**Reading text**.
□ □ □ □

For easier understanding/explaining, we are only going to be working with 4-bit blocks; Actual data blocks can range from 4kb (32,768 bits) up to 256kb (2,097,152 bits), but the method is exactly the same regardless of how many consecutive bits you work with. In figure 3, the yellow blocks represent the parities for each stripe. As you probably notice right away, how the parities are distributed between all drives; This provides a slight increase in performance, and is was separates RAID 4 from RAID 5 (RAID 4 keeps all parities on a single drive).

Lets examine the first stripe of figure 3. To compute the parity, we must run the XOR comparison on each block of data in that stripe. You XOR the first two blocks, then take the result, and XOR it against the third block. (and continue this for all discs in the array, except the block where the parity will be stored, of course.)

□ □ □ □

**Short task A**.
Answer these questions using the RAID parity text:
(i) In figure 3, what do the yellow blocks represent?
(ii) Where does RAID 4 keep all of its parities?
(iii) After the first two blocks of a stripe are XORed, what block is the result XORed against?
**Short task B**. Write out the records starting at the line that contains "Online resources (87, 220)" and ending at the end of the records, leaving out the pictures.

**Entries provided**.
□ □ □ □

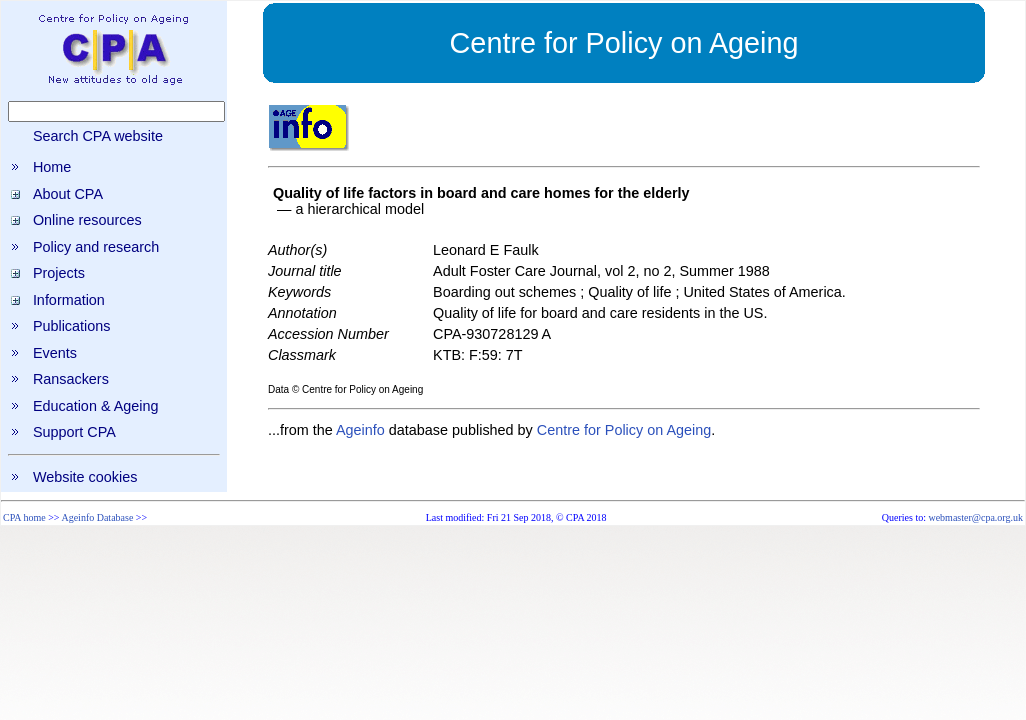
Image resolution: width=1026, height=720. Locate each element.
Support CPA (74, 432)
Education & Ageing (96, 406)
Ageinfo (360, 430)
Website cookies (85, 477)
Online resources (87, 220)
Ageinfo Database (97, 517)
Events (55, 353)
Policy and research (96, 247)
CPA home (24, 517)
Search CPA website (98, 136)
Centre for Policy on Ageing (624, 430)
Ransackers (71, 379)
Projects (59, 273)
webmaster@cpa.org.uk (975, 517)
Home (52, 167)
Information (69, 300)
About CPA (68, 194)
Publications (72, 326)
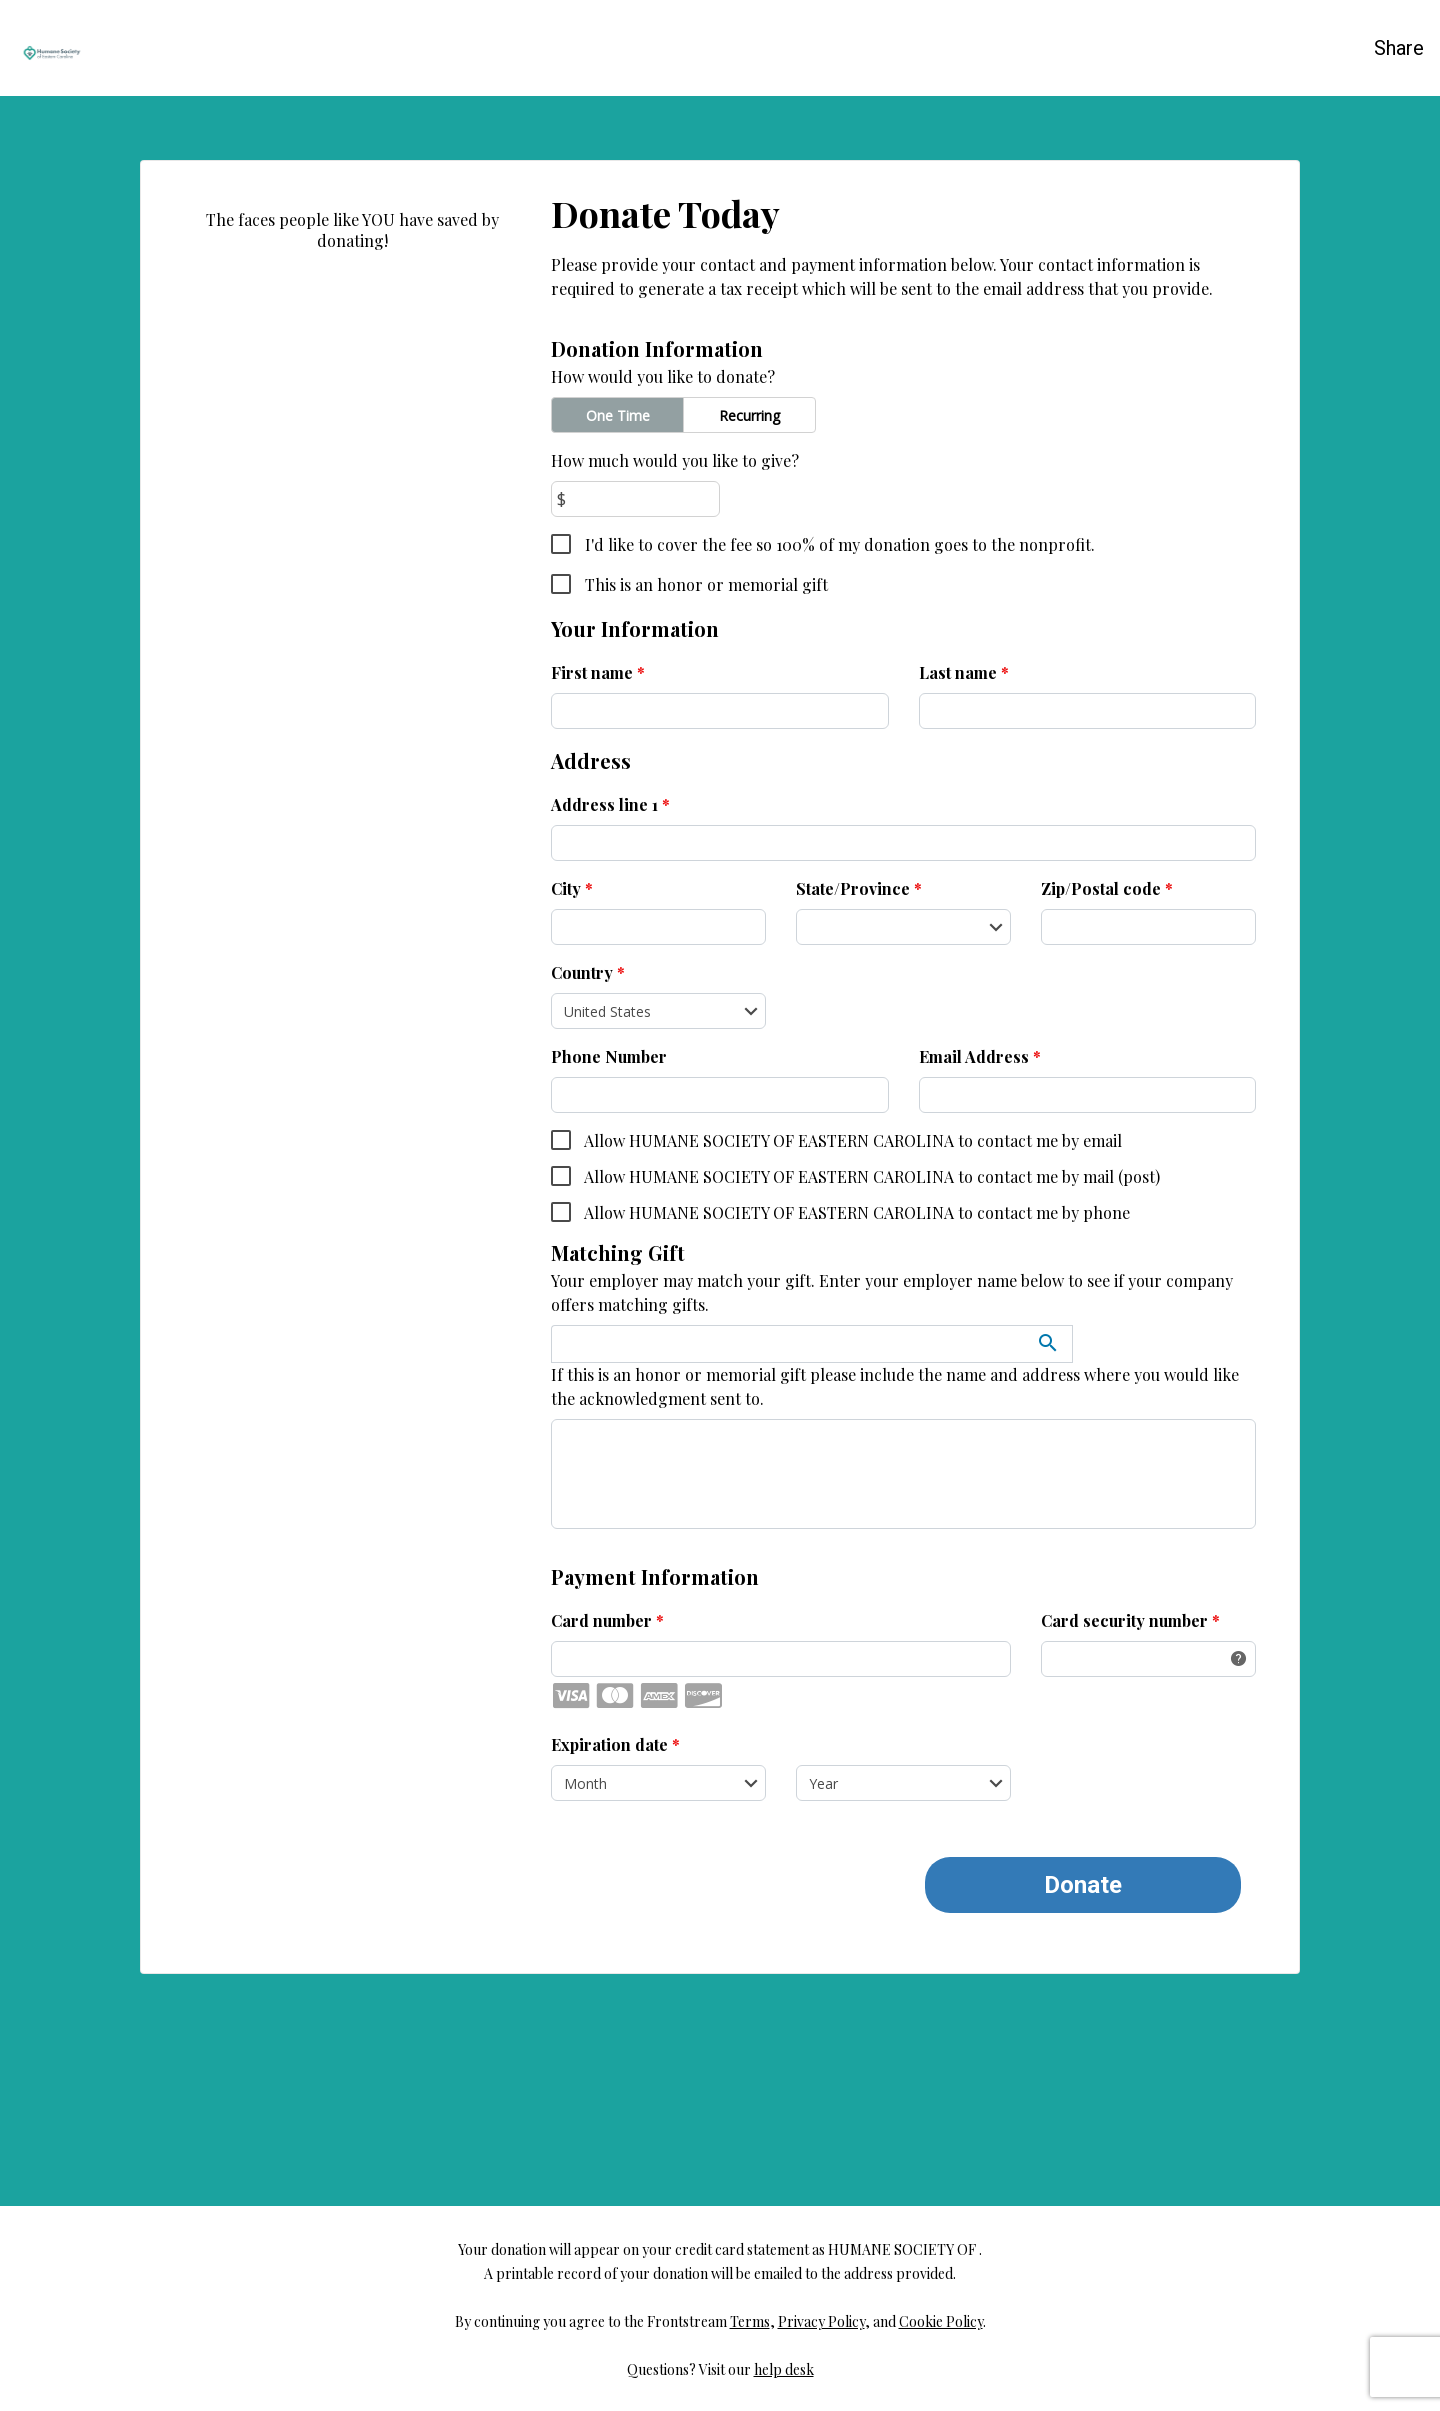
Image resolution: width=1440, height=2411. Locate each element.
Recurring (749, 415)
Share (1399, 48)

□ □ □ □

**Written reply A**.
(i) The parities for each stripe.
(ii) On a single drive.
(iii) The third block.

**Written reply B**.
Online resources (87, 220)
Ageinfo Database (97, 517)
Events (55, 353)
Policy and research (96, 247)
CPA home (24, 517)
Search CPA website (98, 136)
Centre for Policy on Ageing (624, 430)
Ransackers (71, 379)
Projects (59, 273)
webmaster@cpa.org.uk (975, 517)
Home (52, 167)
Information (69, 300)
About CPA (68, 194)
Publications (72, 326)
Image resolution: width=1440, height=2411. Locate each element.
Recurring (749, 415)
Share (1399, 48)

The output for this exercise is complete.